What estate planning issues are of particular importance to single individuals?
Having a capable estate planning attorney at your side is essential for everyone with substantial accumulated assets. For the most part, estate-planning articles seem to focus on married couples. Even second or third marriages often get more attention than needs and issues relevant to single members of our society. Nonetheless, the Bureau of Labor Statistics reported in 2014 that 50.2 percent of the U.S. population was single (compared to 37.4 percent in 1976).
What happens to your assets if you die as a single person without a plan in place?
While if a married individual dies intestate (without a will), that person's assets usually go to his or her spouse or children, if a single person dies intestate his or her beneficiaries are determined by the state. Typically, the government passes those assets on to the person's closest relatives, such as children, parents or siblings. Since you may have strong feelings about your relatives that don't follow direct bloodlines, working with a qualified estate-planning attorney ensures that your assets go to a person you consider worthy.
If you have no living relatives, your assets may be taken by the state. Since, if you are like the vast majority of people, you probably don't see this as a good option, it is best to work with an estate-planning attorney to make sure your personal wishes are carried out and that the estate you've accumulated is passed to a person or institution you believe to be deserving.
Essentials of Estate Planning for Singles
When planning for the disbursement of your assets after you pass away, you should consider not only who your beneficiaries will be, but who you want to make responsible for decision-making if you become mentally or physically incapacitated.
The following are essential pieces of the estate planning puzzle:
1. The will, in which you name guardians for any minor children and assign an executor. The role of your executor is to guide your estate through probate, the process supervised by the court in which your assets and their distribution are accounted for. It is always wise to choose an executor who is stable and reliable. If you don't have a friend or relative suited to be your executor, you may choose a third-party, such as an attorney.
2. The durable power of attorney, in which you appoint someone to manage your affairs if you become incapacitated. When choosing this person, it is important to consider not only trustworthiness, but financial savvy.
3. The Healthcare directive or medical power of attorney, in which you spell out your medical and life-support wishes, naming someone you trust to make medical decisions if you are unable to do so.
4. Updated beneficiary designations to determine who will receive your benefits, including life insurance and retirement plan assets.
5. Estate Taxes which don't apply on a federal level unless your estate exceeds $5.43 million, but vary on a state level from one state to another.
Depending on your specific circumstances, you may want to leave a substantial portion of your assets, or your entire estate, to a charitable institution. Whether you wish to leave a legacy that supports those less fortunate, the arts or education, your estate-planning attorney will assist you in making your wishes come to fruition.

_DATA BLOCK_.

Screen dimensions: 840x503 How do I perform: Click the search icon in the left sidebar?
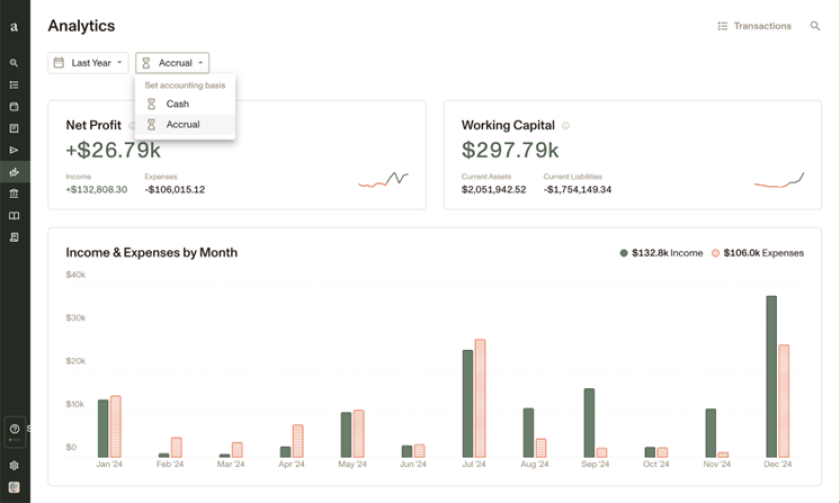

_WHAT TO DO_.
A – For each statement about the article on estate planning for singles, say yes or no depending on whether it agrees with the article, and quote the article's deciding words: (i) The Bureau of Labor Statistics reported in 2014 that 50.2 percent of the U.S. population was single. (ii) Federal estate taxes apply to any estate worth more than $1 million. (iii) Someone without a suitable friend or relative can name an attorney as executor.
B – Swap "personal wishes" for "own wishes" in the article on estate planning for singles, and write out the part starting with "If you have" and going on through "to be deserving.".
The material comes from a source unrelated to the article on estate planning for singles.

_RESULTS FOR THE EXERCISE_.
A –
(i) Yes: "the Bureau of Labor Statistics reported in 2014 that 50.2 percent of the U.S. population was single"
(ii) No: "Estate Taxes which don't apply on a federal level unless your estate exceeds $5.43 million"
(iii) Yes: "If you don't have a friend or relative suited to be your executor, you may choose a third-party, such as an attorney."

B –
If you have no living relatives, your assets may be taken by the state. Since, if you are like the vast majority of people, you probably don't see this as a good option, it is best to work with an estate-planning attorney to make sure your own wishes are carried out and that the estate you've accumulated is passed to a person or institution you believe to be deserving.